- _Tâches à faire_
1: En une à trois phrases, expliquez pourquoi l'extrait sur Descartes juge obscure la conception de l'union de l'âme et du corps.
2: Recopiez, s'il vous plaît, le passage de l'extrait sur Descartes qui va de « Patrimoine  Spirituel  de » jusqu'à « avec Dieu ? ».
3: Résumez l'extrait sur Descartes en deux phrases.

- _Extrait choisi_
%%

Patrimoine  Spirituel  de l'Humanité


Descartes :

La psychophysiologie
«La plus haute et la plus parfaite morale» présuppose une entière connaissance des autres sciences ; n'exige-t-elle pas, en effet, une entière connaissance de l'homme et des rapports qu'il entretient avec le monde et avec Dieu ?

L'union de l'âme et du corps



Or, la métaphysique nous fait connaître l'âme, et la physique le corps humain ; mais nous ne saurions comprendre les sentiments et les appétits, reconstituer le «vrai homme», si nous ne supposions pas que l'âme est jointe et unie étroitement avec le corps ; ainsi le corps agit sur l'âme dans la sensation et la passion, et l'âme sur le corps dans l'acte volontaire. Conception obscure, certes, puisqu'il n'y a rien de commun entre leurs deux natures ; seule la toute-puissance de Dieu peut expliquer cette union.

L'âme est liée au corps par l'intermédiaire de la glande pinéale. Celle-ci est mue par les «esprits animaux» qui sont projetés vers elle, quand les objets extérieurs frappent nos sens ; ces mouvements de la glande peuvent d'ailleurs se reproduire, en l'absence de tout objet, par suite des traces que les esprits ont laissées dans le cerveau.

Passions et volonté



Dans les dernières années de sa vie, Descartes relègue au second plan la métaphysique et les sciences spéculatives pour explorer plus à fond la sphère de l'union de l'âme et du corps et pour esquisser ainsi une morale qui n'a assurément pas la forme ni même la cohérence qu'il avait conçues pour elle. Les lettres de Descartes à la princesse Élisabeth (écrites à partir de 1643) permettent de voir cette morale s'organiser progressivement, en intégrant de nombreux éléments des morales de l'Antiquité, mais ajustés à la philosophie cartésienne de telle sorte qu'ils en expriment aussi la signification essentielle. À cette occasion, Descartes est amené à composer les Passions de l'âme , traité publié au début de 1649, dans lequel il cherche à expliquer «en physicien» et non en moraliste les différentes façons dont le corps peut, par le mécanisme indépendant de ses fonctions, engendrer dans l'âme des passions, c'est-à-dire des émotions qui l'agitent et l'ébranlent.

%%

- _Données sources_

%%

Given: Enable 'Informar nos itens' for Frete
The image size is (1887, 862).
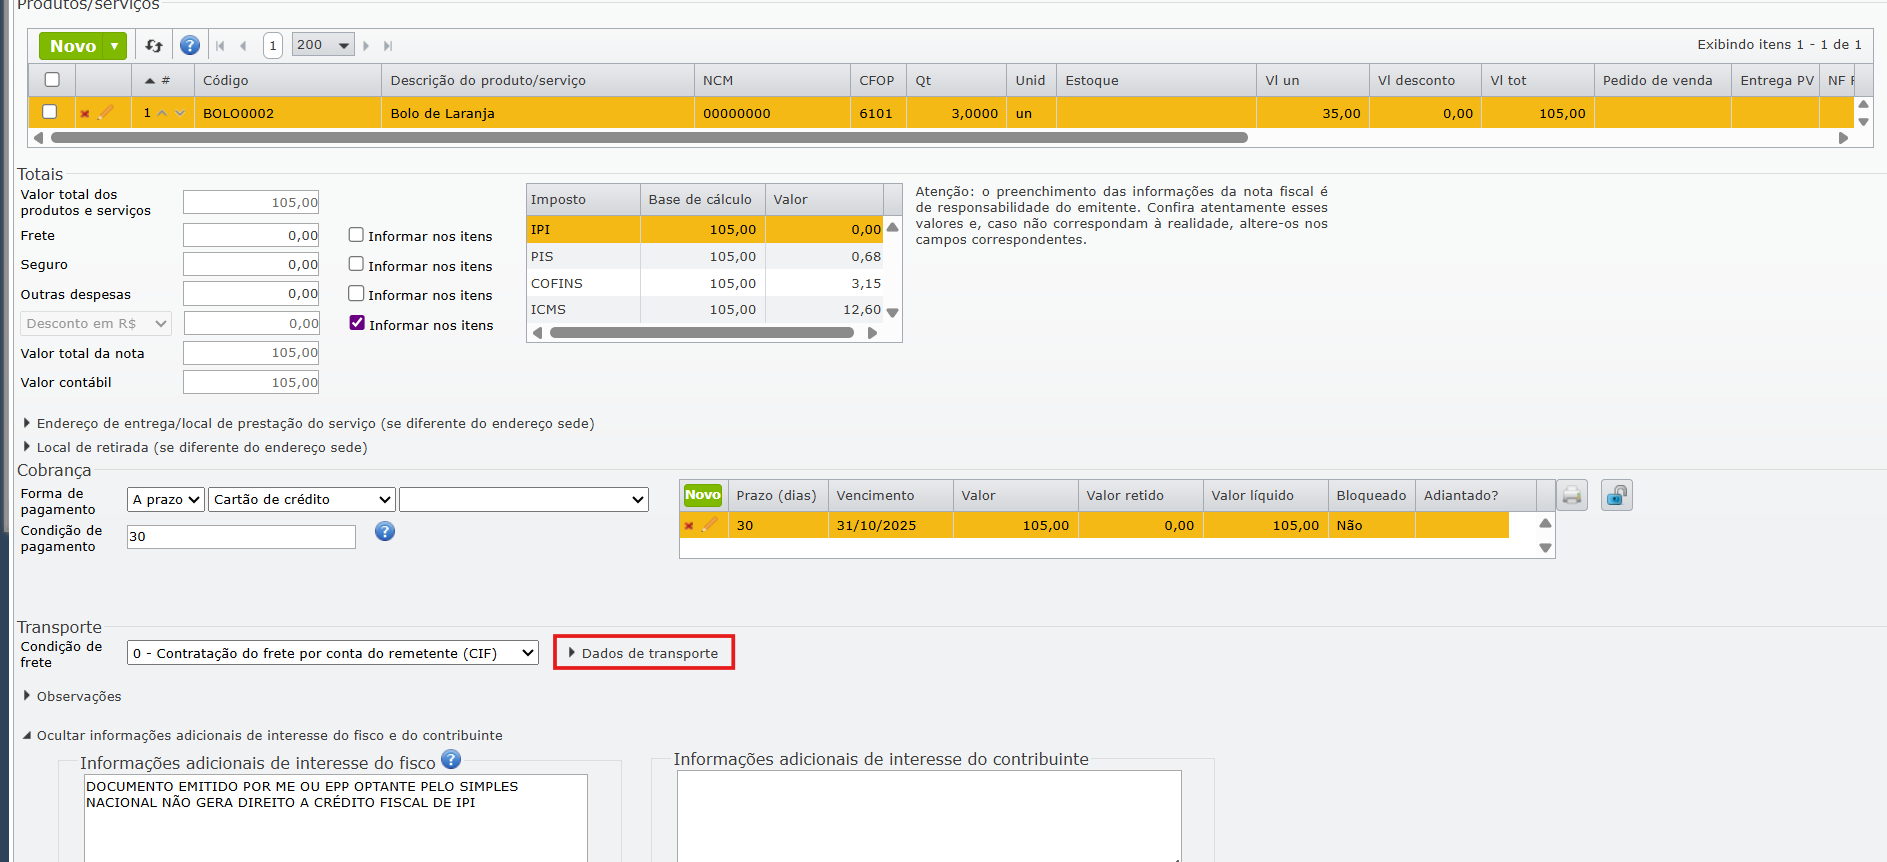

%%

- _Réponses attendues_
1: Cette conception est obscure parce qu'il n'y a rien de commun entre la nature de l'âme et celle du corps. Seule la toute-puissance de Dieu peut donc expliquer leur union.

2:
Patrimoine  Spirituel  de l'Humanité


Descartes :

La psychophysiologie
«La plus haute et la plus parfaite morale» présuppose une entière connaissance des autres sciences ; n'exige-t-elle pas, en effet, une entière connaissance de l'homme et des rapports qu'il entretient avec le monde et avec Dieu ?

3: Pour comprendre les sentiments et les appétits, Descartes suppose l'âme étroitement unie au corps par la glande pinéale, mue par les esprits animaux, une union obscure que seule la toute-puissance de Dieu peut expliquer. Dans ses dernières années, il explore cette union pour esquisser une morale, que l'on voit se former dans ses lettres à la princesse Élisabeth, et compose les Passions de l'âme, publiées en 1649, pour expliquer en physicien comment le corps engendre des passions dans l'âme.